After locating "Click the rank number 1 cell" in the listing below, copy that line and each one after it exactly, ending with the line that has "You are a computer-use".

## Data under study
——————————

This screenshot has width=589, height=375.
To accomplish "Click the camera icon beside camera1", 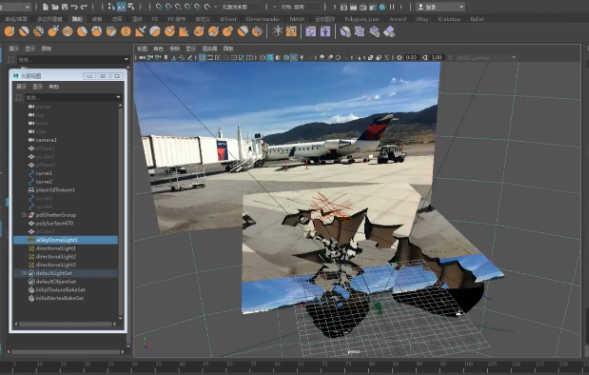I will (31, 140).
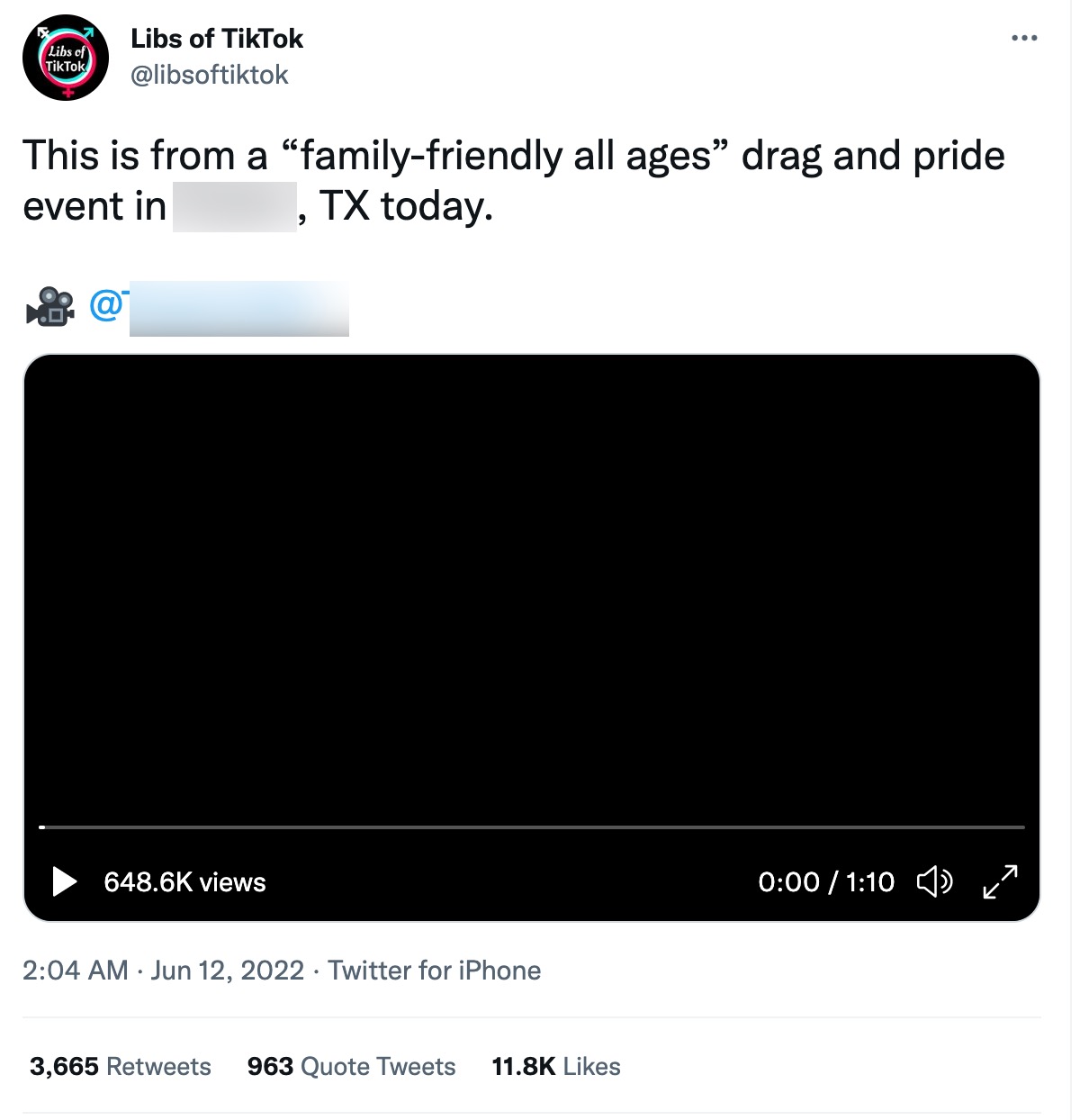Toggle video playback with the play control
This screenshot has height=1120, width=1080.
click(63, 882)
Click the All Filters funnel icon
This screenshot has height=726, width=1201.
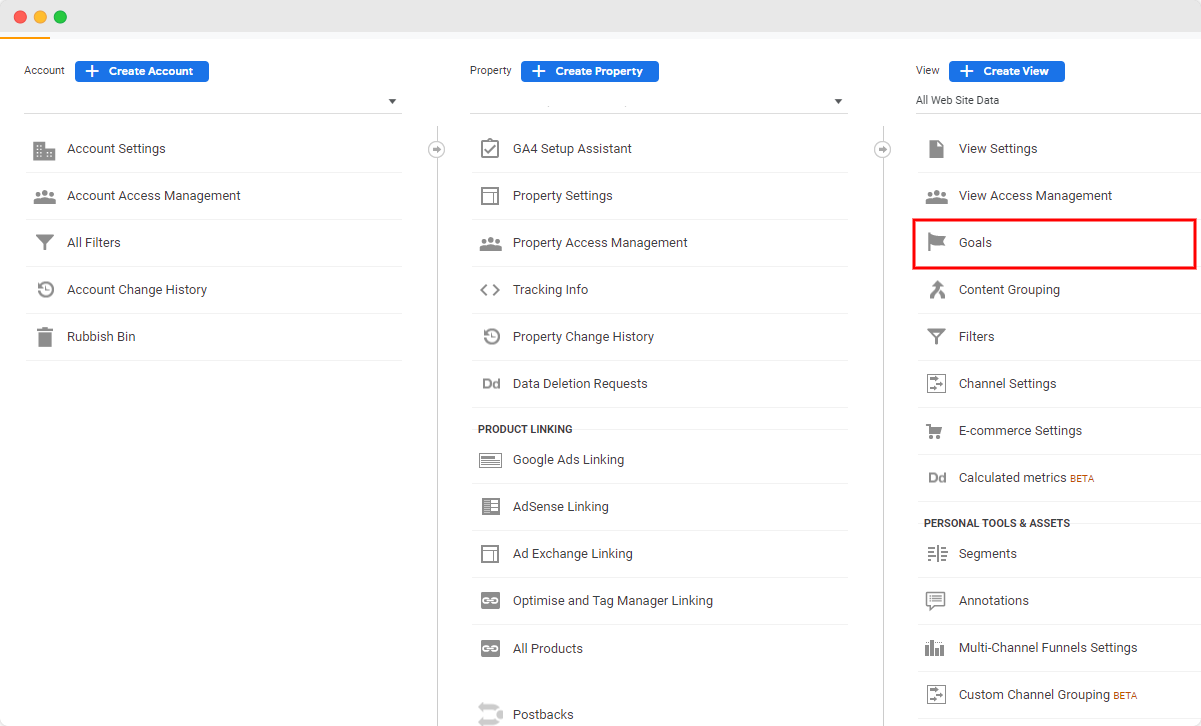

——————————

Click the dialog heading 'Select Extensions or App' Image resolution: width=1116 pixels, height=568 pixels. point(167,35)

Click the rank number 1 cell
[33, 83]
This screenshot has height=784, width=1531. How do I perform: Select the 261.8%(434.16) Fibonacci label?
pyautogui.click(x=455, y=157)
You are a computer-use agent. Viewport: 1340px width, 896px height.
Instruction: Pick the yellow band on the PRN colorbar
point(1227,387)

——————————

## Task answer
Click the rank number 1 cell
[33, 83]
This screenshot has height=784, width=1531. How do I perform: Select the 261.8%(434.16) Fibonacci label?
pyautogui.click(x=455, y=157)
You are a computer-use agent. Viewport: 1340px width, 896px height.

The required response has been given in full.